2. Define the Broadway pipeline, pointing the producer at the client:

   ```elixir
   defmodule MyApp.Pipeline do
     use Broadway

     def start_link(_opts) do
       Broadway.start_link(__MODULE__,
         name: __MODULE__,
         producer: [
           module:
             {OffBroadwayKlife.Producer,
              client: MyApp.KafkaClient,
              group_name: "my-broadway-group",
              topics: [[name: "orders"], [name: "events"]],
              receive_interval: 500},
           concurrency: 1
         ],
         processors: [default: [concurrency: 10]]
       )
     end

     @impl true
     def handle_message(_processor, message, _context) do
       IO.inspect(message.data, label: "got record")
       message
     end
   end
   ```

3. Start the client before the pipeline in your supervision tree. The producer
   starts its built-in Klife consumer group on the client and supervises it as
   part of the pipeline — there is no consumer group to define or add yourself.

   ```elixir
   children = [
     MyApp.KafkaClient,
     MyApp.Pipeline
   ]
   ```

## Message format

`:message_format` controls the shape of each `Broadway.Message`:

- **`:klife`** (default) — `message.data` is the full `Klife.Record`, the same
  struct used across Klife's produce/fetch APIs (value, key, map headers,
  `timestamp`, `consumer_attempts`, `batch_attributes`, …). `message.metadata`
  is empty.

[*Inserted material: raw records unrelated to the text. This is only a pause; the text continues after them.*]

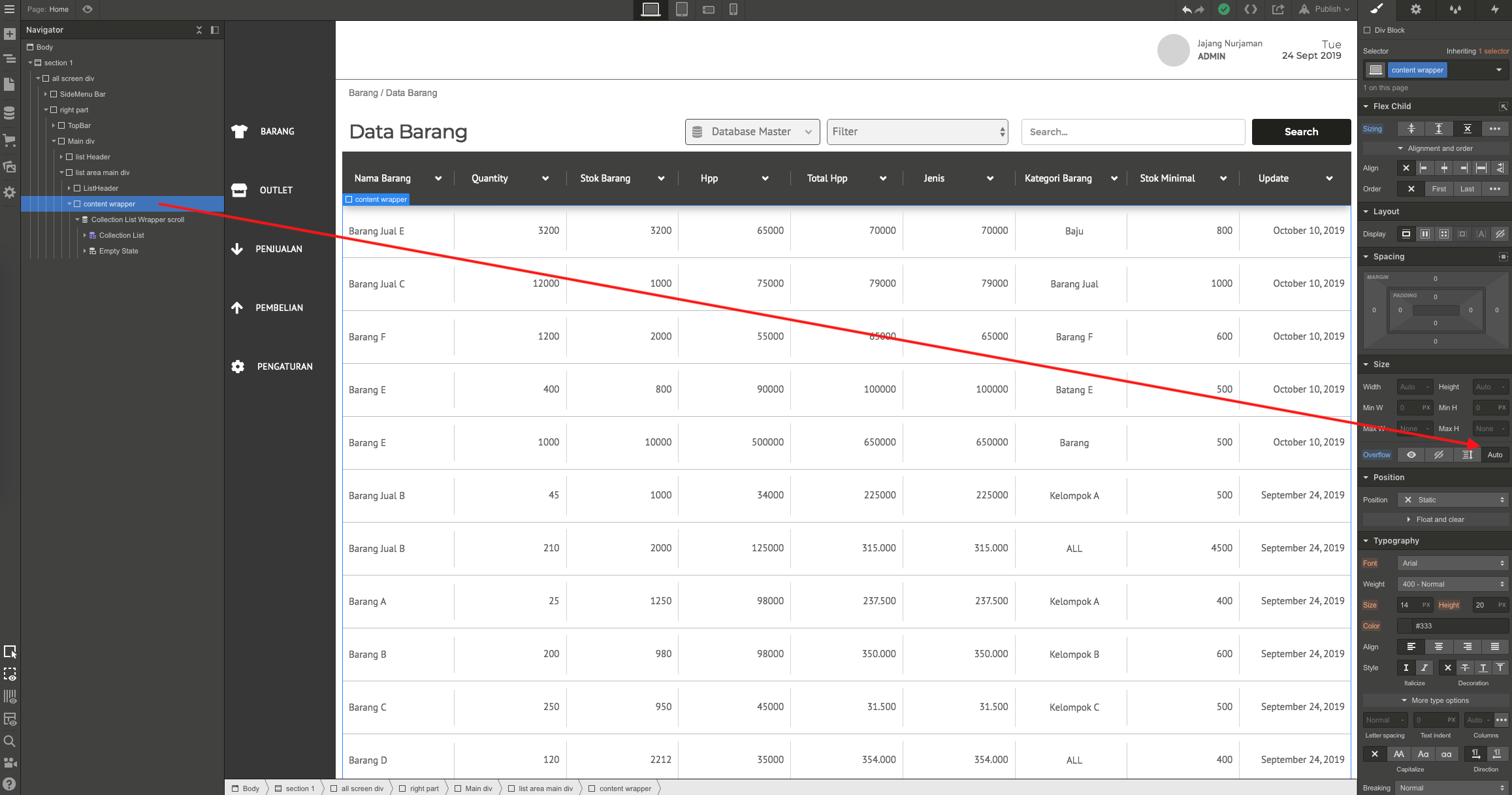Collapse the right part tree node
The height and width of the screenshot is (795, 1512).
(x=46, y=110)
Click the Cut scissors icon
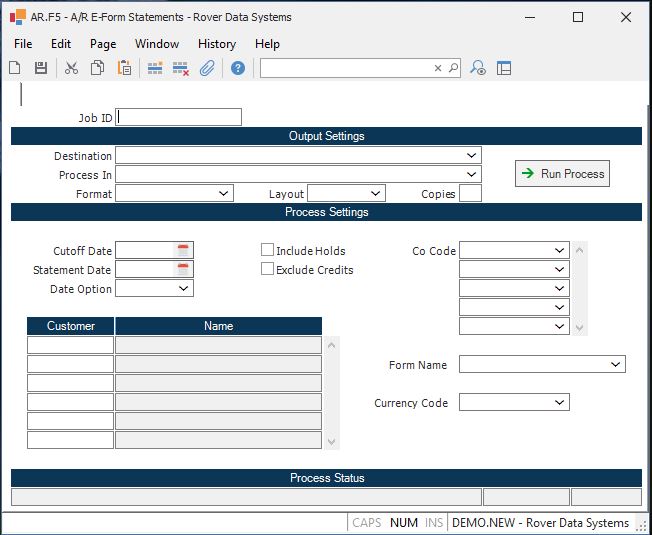 (x=71, y=68)
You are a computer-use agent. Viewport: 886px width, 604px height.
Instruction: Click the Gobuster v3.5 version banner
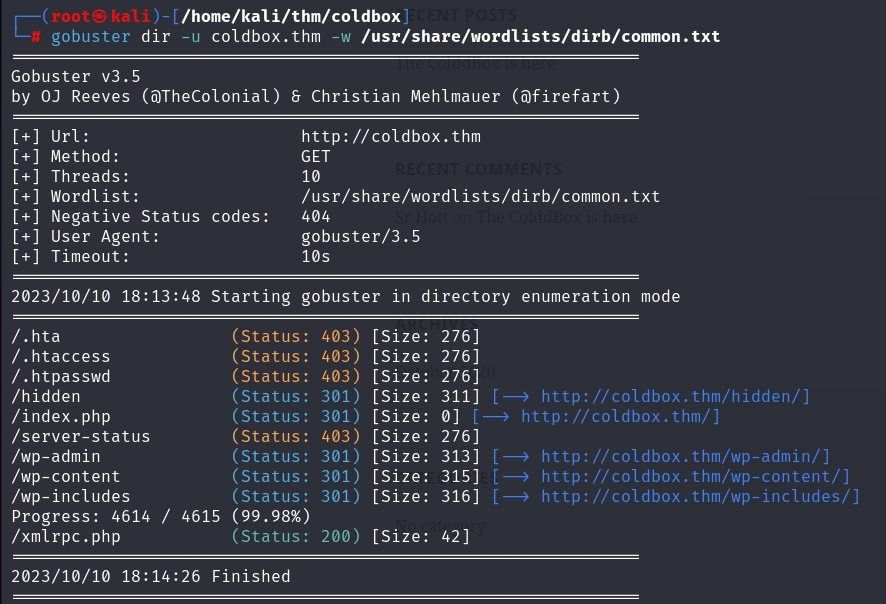[x=76, y=77]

Lossless and consistent with the rest of Klife — prefer it for new
  pipelines.

- **`:broadway_kafka`** — `message.data` is the raw value and `message.metadata`
  mirrors [broadway_kafka](https://hexdocs.pm/broadway_kafka):
  `%{topic, partition, offset, key, ts, headers}` with headers as `{key, value}`
  tuples. Drop `OffBroadwayKlife.Producer` with this message format into an existing
  broadway_kafka pipeline without touching `handle_message/3`.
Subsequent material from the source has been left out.